Marko left the ship for something - food or just to catch sight of something new; Klara knew that feeling well enough. “Just put her to bed if I’m not back,” he said, as if his own mother didn’t know what to do with children.
Yet when bedtime neared and Hazel and Friendo’s clumsy, devastating circuit through the ship began to slow, Klara was suddenly disinclined to pack Hazel up and tuck her in. She wrapped Hazel in cloak. “We’re going out,” she said, and Hazel, wide-eyed, put up no fuss. No idiot, that child.
Out the ship they went, but not far. In the ship’s shadow, Klara put down a blanket, and she lay on the edge of it. “Sit,” she said, patting the blanket, and Hazel sat. Friendo stomped around somewhere in the near distance; Izabel would keep her from straying too far. “Look,” Klara said, pointing up.
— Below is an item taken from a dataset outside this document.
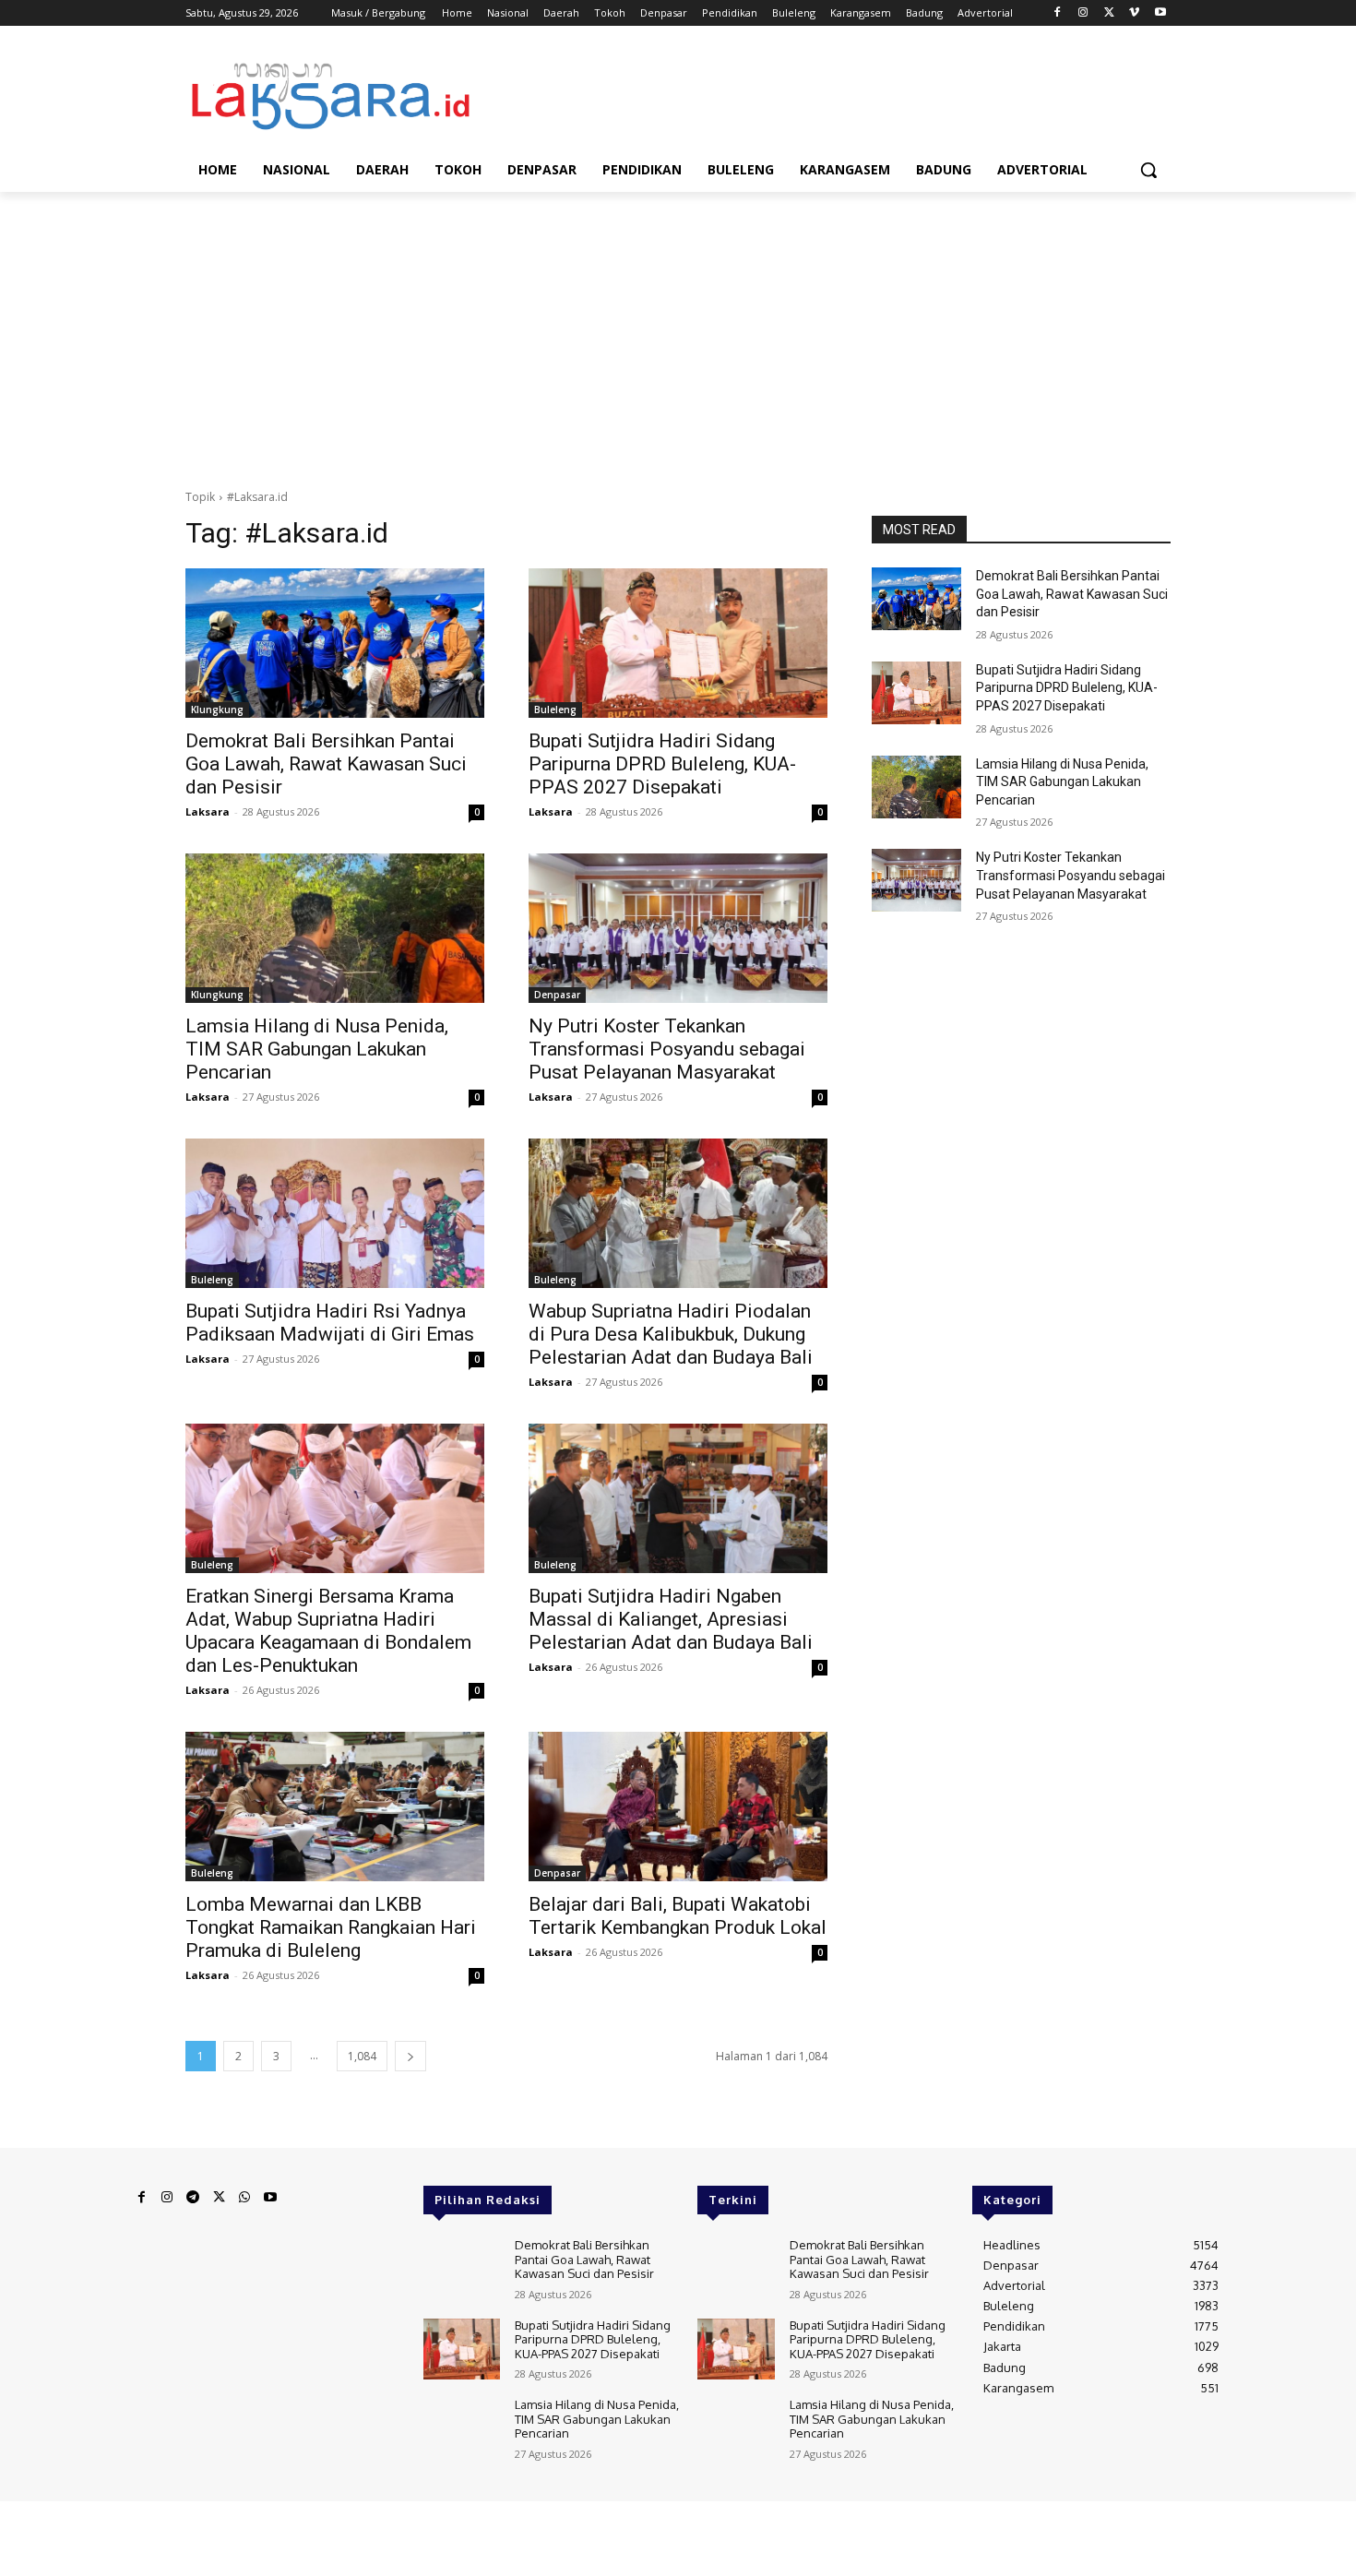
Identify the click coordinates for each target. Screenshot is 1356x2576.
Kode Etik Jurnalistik (546, 2517)
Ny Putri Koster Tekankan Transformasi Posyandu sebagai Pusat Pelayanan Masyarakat (667, 1049)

It was the wrong time of year to see Landfall’s star from Gardenia, but Klara pointed out the bright young sun that Demimonde circled – “Deadly when they want to be. Pity they can rarely be bothered to fight” – and Jetsam – “I’ve never been. All underwater; I don’t think I could abide it. It’s supposed to be very pretty, though.” Though not, obviously, as beautiful as Wreath.
Klara told Hazel about Wreath, about home. Who knew how much the child could grasp; what could home even mean to someone whose world was spanned by a few wooden walls? But Klara talked of it anyway until long after Hazel’s eyes were shut.